Fig. 1 (a) Device structure and (b) energy alignment of charge transfer for CIGS-based photocathodes toward PEC water splitting.

Uniform CIGS thin films have been deposited by the non-vacuum ESAVD method followed by selenization at 550 °C for 30 min. Fig. 2 shows the surface morphology and purity of the CIGS absorber characterized using SEM, XRD and Raman analysis. The SEM images in Fig. 2a and b show the CIGS absorber composed of large grains with grain size circa 1 micrometer in size. XRD and Raman results of Fig. 2c and d illustrate that the deposited absorber is well crystallized without any other undesirable binary or ternary impurities.

Fig. 2 Characterization of the CIGS absorber: (a) surface morphology; (b) cross-sectional SEM image, (c) XRD pattern and (d) Raman spectrum.

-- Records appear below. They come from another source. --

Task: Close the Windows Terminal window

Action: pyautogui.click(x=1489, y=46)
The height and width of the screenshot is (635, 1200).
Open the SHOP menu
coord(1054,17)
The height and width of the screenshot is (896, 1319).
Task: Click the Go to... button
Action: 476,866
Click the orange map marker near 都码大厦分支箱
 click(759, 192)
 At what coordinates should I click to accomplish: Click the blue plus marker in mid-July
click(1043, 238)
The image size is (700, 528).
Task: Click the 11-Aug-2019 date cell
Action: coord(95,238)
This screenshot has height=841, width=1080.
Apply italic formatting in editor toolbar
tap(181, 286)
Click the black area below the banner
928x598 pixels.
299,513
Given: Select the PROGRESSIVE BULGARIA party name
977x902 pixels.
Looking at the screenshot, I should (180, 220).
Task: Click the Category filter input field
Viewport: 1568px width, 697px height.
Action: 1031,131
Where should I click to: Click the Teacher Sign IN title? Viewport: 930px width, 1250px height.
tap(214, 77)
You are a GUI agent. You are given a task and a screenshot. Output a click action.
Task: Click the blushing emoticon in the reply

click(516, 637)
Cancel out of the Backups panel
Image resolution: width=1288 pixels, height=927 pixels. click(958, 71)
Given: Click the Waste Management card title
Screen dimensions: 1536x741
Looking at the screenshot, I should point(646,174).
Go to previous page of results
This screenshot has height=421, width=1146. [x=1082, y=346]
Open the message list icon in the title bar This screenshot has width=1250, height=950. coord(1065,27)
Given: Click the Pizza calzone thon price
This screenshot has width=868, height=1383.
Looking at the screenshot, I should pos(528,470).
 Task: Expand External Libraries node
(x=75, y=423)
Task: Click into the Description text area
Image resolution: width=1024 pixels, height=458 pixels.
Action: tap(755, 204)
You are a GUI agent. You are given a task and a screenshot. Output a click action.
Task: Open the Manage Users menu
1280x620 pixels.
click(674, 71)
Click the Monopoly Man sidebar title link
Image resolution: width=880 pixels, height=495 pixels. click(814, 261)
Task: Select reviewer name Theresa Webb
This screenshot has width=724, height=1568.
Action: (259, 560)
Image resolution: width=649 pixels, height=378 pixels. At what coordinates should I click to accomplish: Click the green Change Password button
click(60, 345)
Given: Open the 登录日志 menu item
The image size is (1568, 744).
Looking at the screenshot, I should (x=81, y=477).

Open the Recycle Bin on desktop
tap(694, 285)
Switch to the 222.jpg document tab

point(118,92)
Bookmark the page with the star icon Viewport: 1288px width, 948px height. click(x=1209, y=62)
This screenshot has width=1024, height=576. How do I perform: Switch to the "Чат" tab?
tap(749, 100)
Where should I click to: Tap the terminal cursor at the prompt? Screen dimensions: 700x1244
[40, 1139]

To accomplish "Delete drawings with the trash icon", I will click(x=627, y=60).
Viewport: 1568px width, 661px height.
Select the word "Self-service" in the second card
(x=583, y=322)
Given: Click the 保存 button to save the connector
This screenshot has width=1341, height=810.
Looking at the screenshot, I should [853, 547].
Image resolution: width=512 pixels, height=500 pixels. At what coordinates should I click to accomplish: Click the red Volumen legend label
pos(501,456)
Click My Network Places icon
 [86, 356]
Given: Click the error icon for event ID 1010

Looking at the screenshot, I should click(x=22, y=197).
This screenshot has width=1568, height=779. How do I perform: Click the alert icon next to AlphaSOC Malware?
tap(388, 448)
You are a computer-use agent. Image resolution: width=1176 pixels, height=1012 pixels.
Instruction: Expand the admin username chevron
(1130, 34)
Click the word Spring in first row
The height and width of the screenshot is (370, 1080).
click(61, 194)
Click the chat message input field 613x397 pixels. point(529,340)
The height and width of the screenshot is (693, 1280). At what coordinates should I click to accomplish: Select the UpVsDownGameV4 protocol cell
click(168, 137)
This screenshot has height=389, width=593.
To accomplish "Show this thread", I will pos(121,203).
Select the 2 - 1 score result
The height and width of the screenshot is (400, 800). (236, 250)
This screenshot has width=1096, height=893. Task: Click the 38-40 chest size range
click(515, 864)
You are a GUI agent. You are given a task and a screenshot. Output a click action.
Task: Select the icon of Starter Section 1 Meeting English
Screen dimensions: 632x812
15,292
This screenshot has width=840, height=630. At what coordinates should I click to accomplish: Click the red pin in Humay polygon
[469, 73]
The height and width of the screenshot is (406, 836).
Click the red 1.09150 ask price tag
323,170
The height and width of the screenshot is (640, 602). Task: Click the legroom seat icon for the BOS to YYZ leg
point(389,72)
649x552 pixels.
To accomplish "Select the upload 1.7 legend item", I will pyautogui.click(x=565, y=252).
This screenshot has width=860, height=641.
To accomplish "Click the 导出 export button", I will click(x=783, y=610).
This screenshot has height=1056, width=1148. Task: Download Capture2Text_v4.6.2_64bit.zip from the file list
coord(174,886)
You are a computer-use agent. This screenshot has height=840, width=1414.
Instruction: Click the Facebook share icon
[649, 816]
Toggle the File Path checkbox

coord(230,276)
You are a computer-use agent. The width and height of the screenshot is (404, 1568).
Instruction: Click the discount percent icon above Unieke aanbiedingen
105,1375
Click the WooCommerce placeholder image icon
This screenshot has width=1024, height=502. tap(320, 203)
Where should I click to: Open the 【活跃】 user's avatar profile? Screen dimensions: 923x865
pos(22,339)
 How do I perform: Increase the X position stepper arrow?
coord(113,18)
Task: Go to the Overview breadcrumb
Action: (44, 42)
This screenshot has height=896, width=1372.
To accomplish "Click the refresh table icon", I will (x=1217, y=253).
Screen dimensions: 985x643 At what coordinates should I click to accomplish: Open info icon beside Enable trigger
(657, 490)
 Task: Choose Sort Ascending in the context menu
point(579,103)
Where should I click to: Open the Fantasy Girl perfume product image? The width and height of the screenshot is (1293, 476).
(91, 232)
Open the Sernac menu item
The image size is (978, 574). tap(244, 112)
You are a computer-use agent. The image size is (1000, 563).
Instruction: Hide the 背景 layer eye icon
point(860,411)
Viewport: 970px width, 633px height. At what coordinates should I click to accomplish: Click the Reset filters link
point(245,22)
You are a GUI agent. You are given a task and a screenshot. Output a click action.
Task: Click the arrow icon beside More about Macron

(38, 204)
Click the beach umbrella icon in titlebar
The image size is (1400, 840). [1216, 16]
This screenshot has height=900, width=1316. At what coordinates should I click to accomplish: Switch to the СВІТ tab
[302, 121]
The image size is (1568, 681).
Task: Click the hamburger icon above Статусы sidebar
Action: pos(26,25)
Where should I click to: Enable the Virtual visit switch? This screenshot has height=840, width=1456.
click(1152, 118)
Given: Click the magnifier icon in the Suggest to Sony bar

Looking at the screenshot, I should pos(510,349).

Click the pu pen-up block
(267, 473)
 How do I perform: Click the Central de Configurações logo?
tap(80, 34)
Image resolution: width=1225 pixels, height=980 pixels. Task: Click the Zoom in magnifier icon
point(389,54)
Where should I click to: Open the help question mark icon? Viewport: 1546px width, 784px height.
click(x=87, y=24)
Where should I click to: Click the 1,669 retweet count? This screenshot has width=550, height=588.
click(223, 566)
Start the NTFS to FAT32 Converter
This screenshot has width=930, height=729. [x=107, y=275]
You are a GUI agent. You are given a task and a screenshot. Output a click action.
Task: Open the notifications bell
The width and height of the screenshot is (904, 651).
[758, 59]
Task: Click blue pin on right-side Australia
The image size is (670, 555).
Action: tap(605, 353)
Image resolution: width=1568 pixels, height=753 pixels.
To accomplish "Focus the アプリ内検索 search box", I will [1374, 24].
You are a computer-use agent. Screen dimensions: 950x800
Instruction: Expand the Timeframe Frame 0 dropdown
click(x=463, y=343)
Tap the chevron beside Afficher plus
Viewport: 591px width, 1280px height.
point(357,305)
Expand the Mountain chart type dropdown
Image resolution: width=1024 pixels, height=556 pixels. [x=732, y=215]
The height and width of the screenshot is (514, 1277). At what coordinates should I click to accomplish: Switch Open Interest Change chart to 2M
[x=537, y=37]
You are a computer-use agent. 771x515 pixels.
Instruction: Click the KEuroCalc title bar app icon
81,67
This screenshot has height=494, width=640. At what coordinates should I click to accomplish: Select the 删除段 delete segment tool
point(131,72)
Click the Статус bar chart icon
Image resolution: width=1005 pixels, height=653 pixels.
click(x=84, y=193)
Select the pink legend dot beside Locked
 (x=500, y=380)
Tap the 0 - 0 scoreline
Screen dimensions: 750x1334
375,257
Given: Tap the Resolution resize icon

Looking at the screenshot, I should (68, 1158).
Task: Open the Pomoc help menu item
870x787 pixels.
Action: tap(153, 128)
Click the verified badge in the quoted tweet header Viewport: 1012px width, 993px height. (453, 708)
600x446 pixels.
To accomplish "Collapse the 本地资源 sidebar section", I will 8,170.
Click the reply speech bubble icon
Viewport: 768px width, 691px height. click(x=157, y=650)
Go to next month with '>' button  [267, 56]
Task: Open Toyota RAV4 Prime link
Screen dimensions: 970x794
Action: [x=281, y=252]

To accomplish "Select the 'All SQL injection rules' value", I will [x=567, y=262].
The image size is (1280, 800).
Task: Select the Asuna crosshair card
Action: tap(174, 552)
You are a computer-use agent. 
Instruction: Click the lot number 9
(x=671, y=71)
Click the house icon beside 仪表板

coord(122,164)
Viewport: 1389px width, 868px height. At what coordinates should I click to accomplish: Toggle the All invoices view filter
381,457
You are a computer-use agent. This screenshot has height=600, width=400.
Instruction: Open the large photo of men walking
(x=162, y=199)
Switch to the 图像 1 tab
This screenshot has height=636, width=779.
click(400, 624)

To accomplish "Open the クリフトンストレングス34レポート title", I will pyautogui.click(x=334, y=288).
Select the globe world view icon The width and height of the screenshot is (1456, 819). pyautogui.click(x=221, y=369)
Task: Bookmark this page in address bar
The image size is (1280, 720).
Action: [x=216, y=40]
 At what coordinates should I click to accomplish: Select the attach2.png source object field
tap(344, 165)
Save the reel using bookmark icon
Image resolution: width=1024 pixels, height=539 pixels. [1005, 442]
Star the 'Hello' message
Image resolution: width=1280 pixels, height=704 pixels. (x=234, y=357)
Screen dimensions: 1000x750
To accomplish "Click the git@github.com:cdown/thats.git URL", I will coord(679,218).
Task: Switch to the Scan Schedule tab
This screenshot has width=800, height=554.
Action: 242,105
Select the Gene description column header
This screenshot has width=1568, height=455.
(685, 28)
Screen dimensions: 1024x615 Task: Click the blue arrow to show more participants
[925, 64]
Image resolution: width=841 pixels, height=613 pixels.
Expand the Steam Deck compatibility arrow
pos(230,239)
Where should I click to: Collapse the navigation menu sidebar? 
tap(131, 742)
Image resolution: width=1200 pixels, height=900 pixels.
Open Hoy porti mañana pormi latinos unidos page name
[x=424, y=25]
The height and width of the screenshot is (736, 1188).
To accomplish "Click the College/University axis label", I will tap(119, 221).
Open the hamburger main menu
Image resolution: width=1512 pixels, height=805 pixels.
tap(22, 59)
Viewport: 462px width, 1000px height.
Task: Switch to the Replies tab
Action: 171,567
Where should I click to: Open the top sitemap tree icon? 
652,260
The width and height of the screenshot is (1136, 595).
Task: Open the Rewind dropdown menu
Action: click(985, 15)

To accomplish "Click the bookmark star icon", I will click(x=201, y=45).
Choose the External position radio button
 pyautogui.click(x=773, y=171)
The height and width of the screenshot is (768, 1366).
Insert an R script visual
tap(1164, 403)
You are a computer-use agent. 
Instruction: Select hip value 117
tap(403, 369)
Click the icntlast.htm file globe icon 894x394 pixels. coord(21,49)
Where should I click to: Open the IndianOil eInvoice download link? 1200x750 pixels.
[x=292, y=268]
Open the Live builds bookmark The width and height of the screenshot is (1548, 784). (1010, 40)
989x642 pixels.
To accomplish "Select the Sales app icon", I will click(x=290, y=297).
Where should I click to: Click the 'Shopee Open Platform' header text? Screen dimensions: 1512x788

In order to make the PEC results easier for analysis and comparison, two electrochemical potential definitions are adopted in the following work. The photocurrents measured relative to the SCE reference electrode were converted to photocurrents vs. a reversible hydrogen electrode (RHE) using the following equation E_RHE = E_SCE + 0.059pH + 0.244. On the other hand, the onset potential (V_onset) is defined as the potential reaching a cathodic photocurrent density of 0.1 mA cm⁻² and is used as another key parameter to assess the PEC performance of the photocathodes.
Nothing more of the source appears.